One by one, Hailey Steele is making her dreams comes true. With the release of her latest single, "All I Wanted," she achieved another when American Songwriter published a story about the song's genesis.
"That's a bucket list item," Steele said in a phone interview.
The 2006 graduate of Chester High School has been chasing dreams since she was in high school. However, she has learned that pursuing a music career is a two-edged sword that offers incredible experiences but also demands incredible sacrifices.
She learned this already in high school, where she participated in chorus, band and volleyball as well as All-State Chorus. There she also experienced bullying until transferring to Chester, where her parents taught.
"That was the only adversity I knew then," she said. "It motivated me."
Steele knew from a young age that she wanted to go to Nashville and pursue a country music career. However, she didn't simply take a leap of faith after graduating from high school, although she had been performing for years by then and had shared the stage with country music legends like Willie Nelson.
Instead, she attended Belmont University, a private Christian university in Nashville, earning a degree in public relations with a minor in music business.
"It was my backup plan," Steele said, noting that what she learned has come in handy while building her career.
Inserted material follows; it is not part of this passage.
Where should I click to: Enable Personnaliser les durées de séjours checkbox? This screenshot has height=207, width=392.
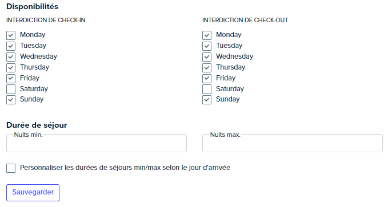(x=11, y=168)
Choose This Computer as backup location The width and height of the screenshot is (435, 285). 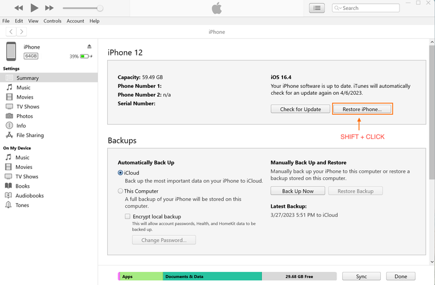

She admits to working odd jobs, such as cleaning houses and giving museum tours, to augment her income during her early years in Nashville, but for the past eight years, she has been making a living as a singer/songwriter. In part, this was possible because she has had a couple of publishing deals.
During this time, Steele has collaborated with other female vocalists, including RaeLynn, Kalie Shorr, Ashley Ray and Shelly Fairchild. More recently, she has been touring with singer/songwriter Will Hoge.
When COVID-19 brought a screeching halt to public performances, Steele decided to use the break to do something she has wanted to do for a while -- make new music.
"I decided to come home and quarantine in South Dakota," she said from Sioux Falls.
Steele started writing remotely and learned to record her own vocals. As a result, "All I Wanted" was released to digital platforms on Friday and was picked up for the Spotify playlist.
The song explores an issue with which she wrestles in her own life -- the need to find balance. As a singer/songwriter, her life is about making music, about touring and performing. But, this makes having a family life difficult.
"So far, I don't have any kids or anything, so I've been able to go when the road calls," she said. But her career has taken a toll on relationships she has had.
Currently, Steele is in a three-year relationship with a guy who is not in the music industry, which she believes is helping her to find the kind of balance she is seeking. She laughs when she describes meeting him at a bar where she was performing.
"The first time I met him, the bar owner was trying to set us up," she said. Her boyfriend, who works for a liquor distributorship, didn't know a lot about the music industry, so that wasn't a subject for conversation.
"I got nervous and blabbed about whiskey," Steele said. "I was trying to find some common ground."
In writing about the need for personal balance in "All I Wanted," she is seeking to reflect the authenticity of personal experience.
"The older I get, I think I'm willing to get more real in my songwriting," Steele explained.
With the attention her latest song has garnered, she is hopeful that her career has reached a new level, but only time will tell. She competed in Season 2 of "The Voice" on NBC, performed on "The Tonight Show with Jay Leno" and had her first solo single, "Where I Thought I'd Be," featured on CMT.
None of those experiences has launched her career to sell-out-arena status. Still, with the work ethic and persistence she learned growing up in the Midwest, Steele perseveres.
"You just chip away at a career and then bam! Something happens!" she said, explaining the way stars are made in the music industry.
Steele is aware that Nashville has an unspoken standard for female performers.
"You have to be the youngest and the prettiest," she said.
However, she believes musicians improve with age and refuses to let this standard shape either her dreams or her actions. She loves to make music and that's what she plans to continue doing.
"Maybe I'll be selling out arenas and maybe not," she said. "I'm just trying to create music that is real to me and people want to listen to."